Options are 100% the way to make close to the same returns as owning the stock but options do not expose you to the big loses, which is really the goal. I use options and usually cash out long before the expiration date. But if things go sideways, I still have the possibility of waiting it out and at least recover some of my losses. I have done all the calculations, Options for us small guys are the way to go, especially if you like shorting things. Put options are the best defense against stock shorts that go the wrong way. If you like buying stocks long, then call options are okay but the down side to a long stock that drops is nowhere near as bad as a short stock that goes up expectantly. If you short a stock and the stock sky rockets while the market is closed, you can't close the position. Could cause a massive margin call and wipe you out. On the other hand a put option on that same stock over that same market closed time is protected. Long stocks don't seem to drop as volatile as short stocks can rise.

So the only reason you went from 140K to 90K was because that's how it works. Someone much smarter than you took $50k from you. Like I said, don't buy anything unless you know when you will sell it. Another thing I live and die by is this. The guys that we make money off are much smarter than we are. The Wall Streeters are geniuses. That is who you are betting against. When you went from 140k to 700k, you had taken $560k from some smart dudes. Once you make some money, never ever reinvest that money right away, ever. Don't kid yourself, if you made money, they want it back, They are hopping you will reinvest. Don't. Give it 30 days till the smoke clears. Stay in cash. Seriously. I look at the Market as a big Sine wave. When you hit the wave right, Great! But the market is getting ready to go the other way, so stay out. Get back once the wave starts back in your favorable direction. There is a rhythm to the market. It was on pretty steady rythm up from 2009 to 2020, but even during that time, it ocillated up and down along the way. So, make some money, then sit on the sidelines for a little. Don't feel compelled to always be in. Sitting on the sidelines may mean you aren't making anything, but I can assure you, you aren't losing and that is the real goal. NOT TO LOSE. Take a 100k. make 10%, then lose 10%. You just lost 1%. No losing is the key. Not winning big.

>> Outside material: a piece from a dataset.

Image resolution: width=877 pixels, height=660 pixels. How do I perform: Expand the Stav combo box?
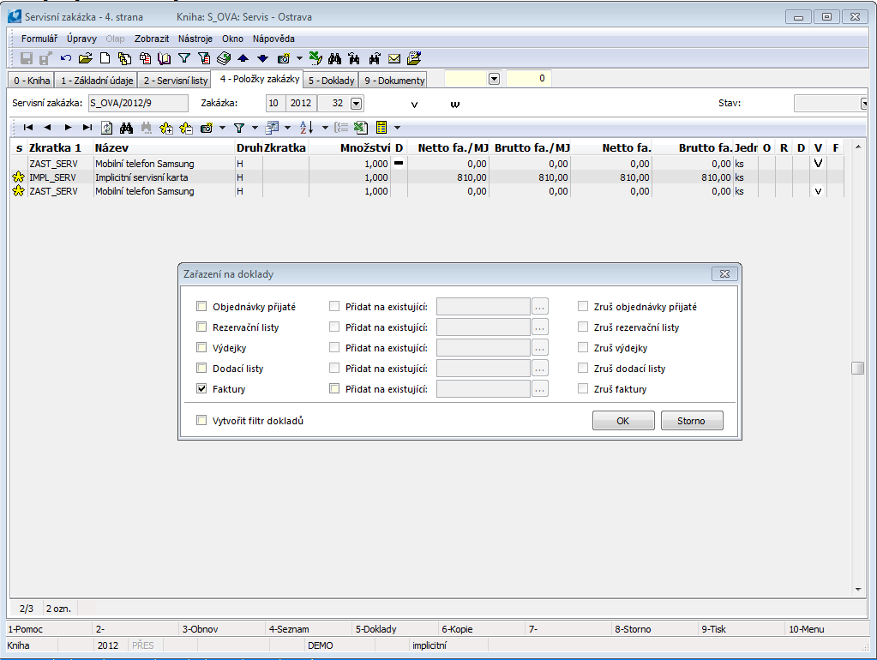coord(864,104)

So you are saying don't buy 50k worth of TSLA first thing Monday morning??[/QUOTE]

I would have to look at a bunch of other factors. First off, what's telling you to buy? I wouldn't buy anything based on something that just happened. If that's your signal, you are too late. Just like I don't buy unless I know when I will sell, I also won't enter a position unless I have tracked it for good while and it meets my criteria to enter a purchase. Example, Something like, "only buy Tesla if it drops to less than 40% of it's 6 month high and then moves back up 5%" Another good piece of advise is that you will never buy at the bottom or sell at the top. You just won't. It's impossible. If you happen to, you just go lucky. I try to buy on the way up just past a pre determined low and sell one on the way back down after a recent high. Good luck with that but that's what I'm trying to do. Set your criteria to enter a trade, when it's there, enter the trade. When the criteria to exit is met. Get out. Period. Don't read the headlines, Don't listen to Kramer, Don't use gut instinct, and certainly don't use emotions. It's a numbers game, that's all it is. It's roulette, but you get to decide when you do and don't play.